Exercise
Please format the part of the material that opens with the line containing "Given: Click the" and closes with the line containing "Looking at the screenshot, I should 330,760." as a two-column CSV headed instruction and response, with each text and its answer in one row as single quoted fields and line breaks turned into spaces. Leave the pictures out.

Stored rows
※
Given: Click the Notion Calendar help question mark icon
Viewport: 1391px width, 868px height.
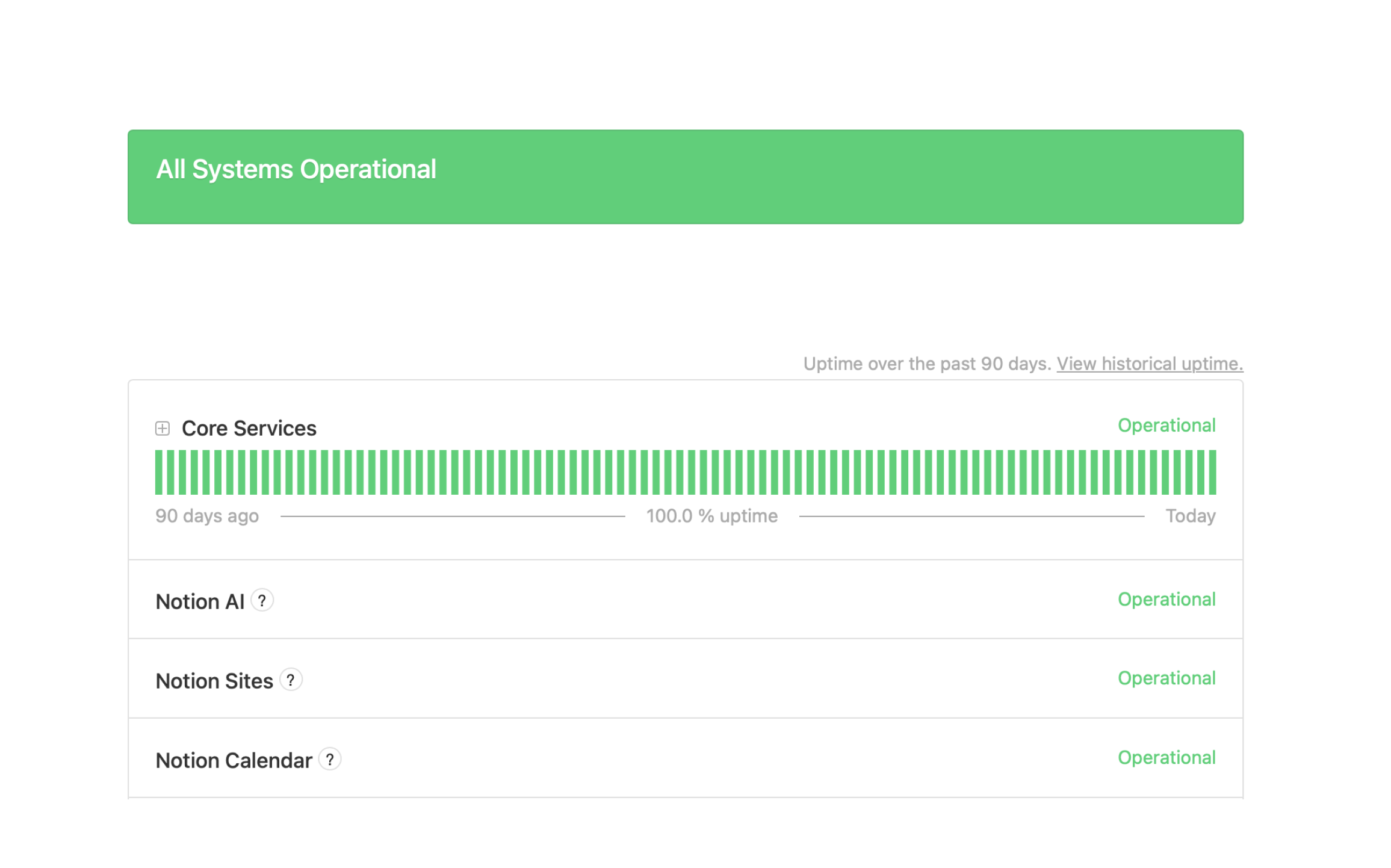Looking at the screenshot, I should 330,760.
※
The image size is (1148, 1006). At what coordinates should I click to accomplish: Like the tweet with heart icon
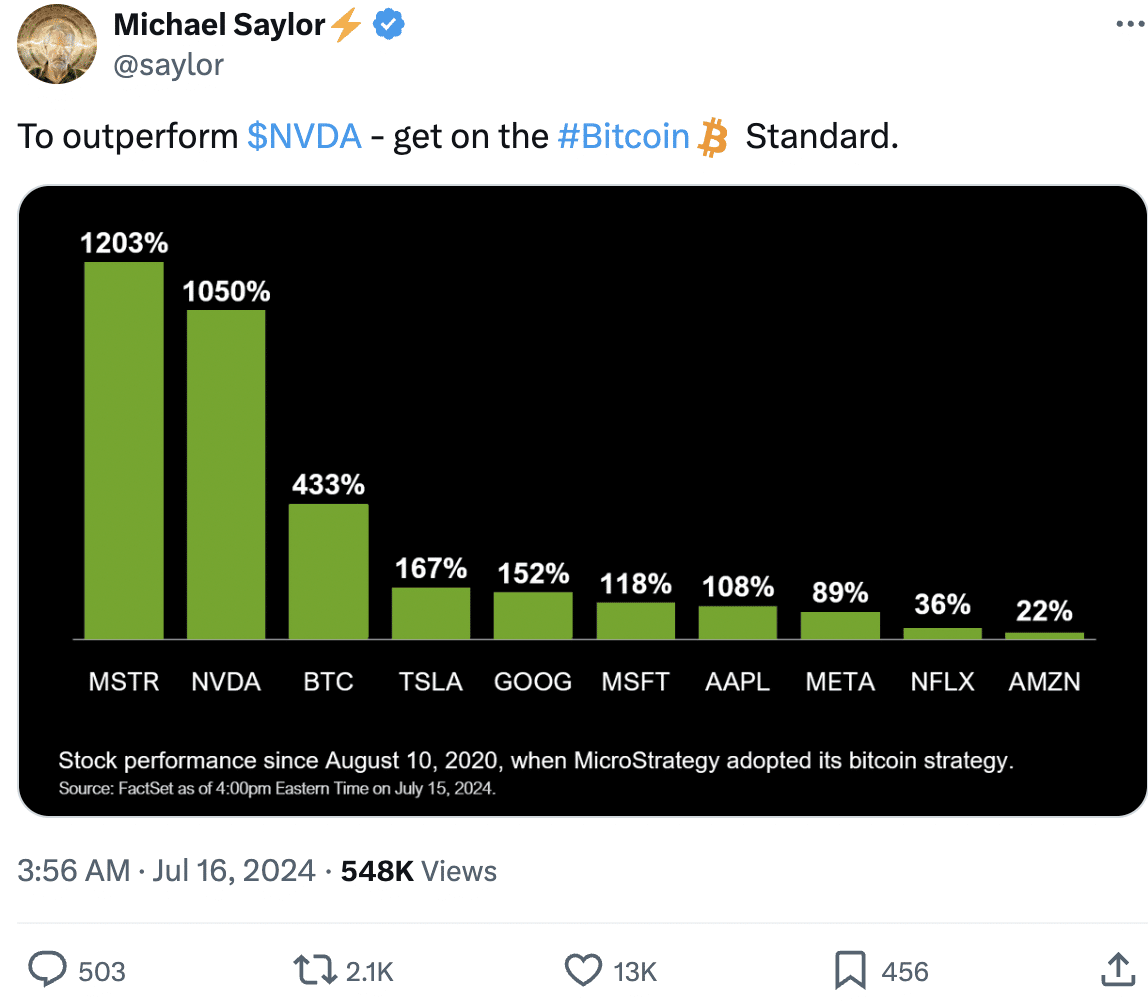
※
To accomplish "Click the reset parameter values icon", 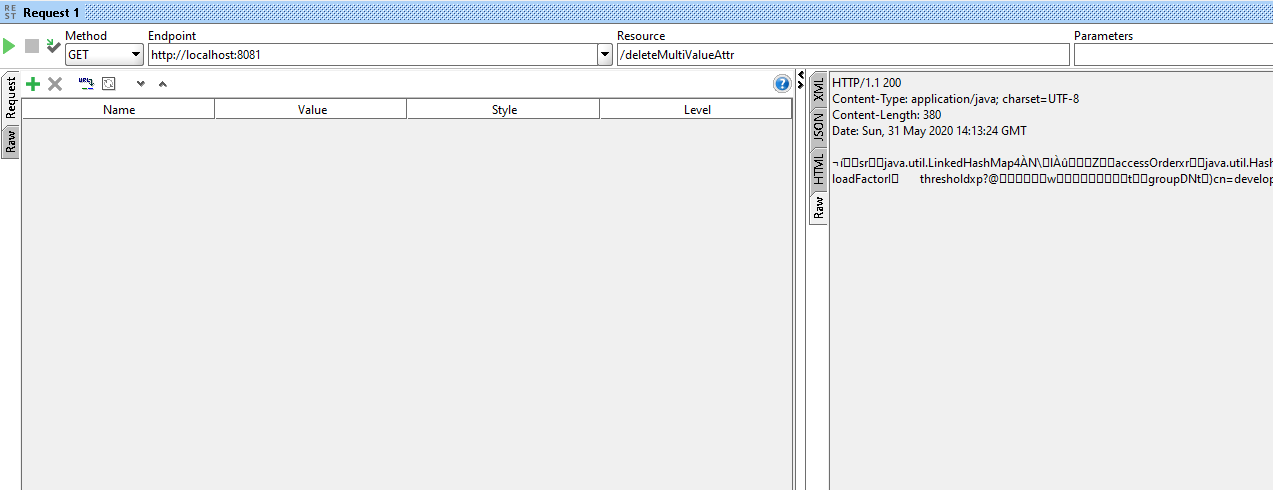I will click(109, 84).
※
Response to this exercise
instruction,response
"Given: Click the Notion Calendar help question mark icon Viewport: 1391px width, 868px height.","Looking at the screenshot, I should 330,760."